> **Document segment**:
--------------------------------

# AASHTO Deck Span?



## scottsman (Mar 13, 2010)

REF: NCEES Structural 1 Sample Questions &amp; Solutions © 2008, problem 129

AASHTO 4th edition with 2008 interm sections

Problem 129, effective span between bridge girders question is not consistent from what I have found in the 4th edition with Interm 2008 sections. The practice book references the 3rd edition but I'm not confident that what I have found in the 4th edition is the right answer. Nor can I find in chapter 4 within the 4th edition the same method that they used to solve the problem.

In the 4th edition section 9.7.2.3, Effective length is the distance between flange tips + the flange overhang, taken as the distance from the extreme flange tip to the face of the web. Basically for a W shape this is centerline of beam to centerline of beam.

The answer provided for problem 129 takes the clear span 8' - 16.5 (flange width) + 16.5/2 ~ 7'-4".

Can anyone point me to the correct section in the 4th edition that would correctly answer this problem?

Thank you


----------



## Hromis1 (Mar 14, 2010)

Scottsman, watch the EQ problems as well. many changes there.

the section you referenced is only for empirical design. look at page 4-24. Extreme bottom of the page. Center to center of beam spaceing minus 1/2 bf...(if both beams are the same). This is only for certain types of bridge cross sections.

of course I am not a bridge person...I could be mis-understanding this.

hromis1


----------



## IL_Struct_Eng (Mar 16, 2010)

page 4-24 is indeed the place to find the effective spans for the different types shown in Table 4.6.2.2.1-1


----------



## scottsman (Mar 31, 2010)

--------------------------------

> **Dataset excerpt**:
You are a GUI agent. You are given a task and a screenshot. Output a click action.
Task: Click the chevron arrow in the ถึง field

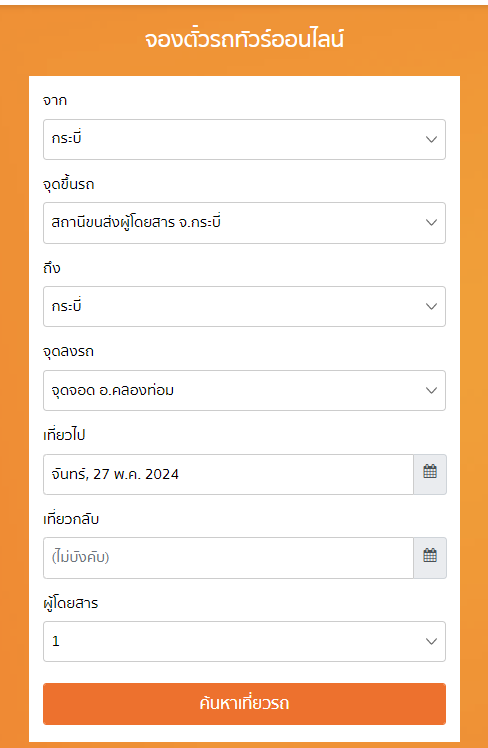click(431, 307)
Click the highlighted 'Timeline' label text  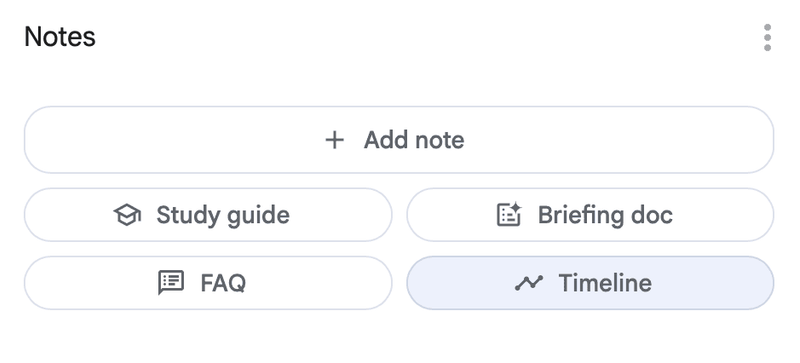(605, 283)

--------------------------------

> **What is being asked**:
Continue the AASHTO deck span thread from the point where it stops.

> **Exercise answer**:
Thank you for the Reply!

I reviewed page 4-24 and i can't find were it addresses effective span. It addresses how to determine the distribuition of wheel loads on an equivalant strip of deck and how to apply this to the primary/secondary beam structure.

Other than for the emperical design method of 9.7.2, where does AASHTO state what should be used as the span between bridge beams when designing reinforcement?

Im coming to the conclusion it is the center to center spacing of the supports.

Any feedback would be great!


----------



## deviationz (Mar 31, 2010)

Read the bullet points on page 4-24 very carefully. It tells you where the moment occurs. Center to center spacing - (2* this distance) = effective span length. It appears very clear. Think it over, its pretty straight forward.


----------



## SNP (Apr 10, 2010)

Sorry i may not answer the original question here.

but please Refer to NCEES Errata. That question/solution is revised in Errata.

http://www.ncees.org/Exams/Study_materials/Errata.php

There are lot of erros in this book.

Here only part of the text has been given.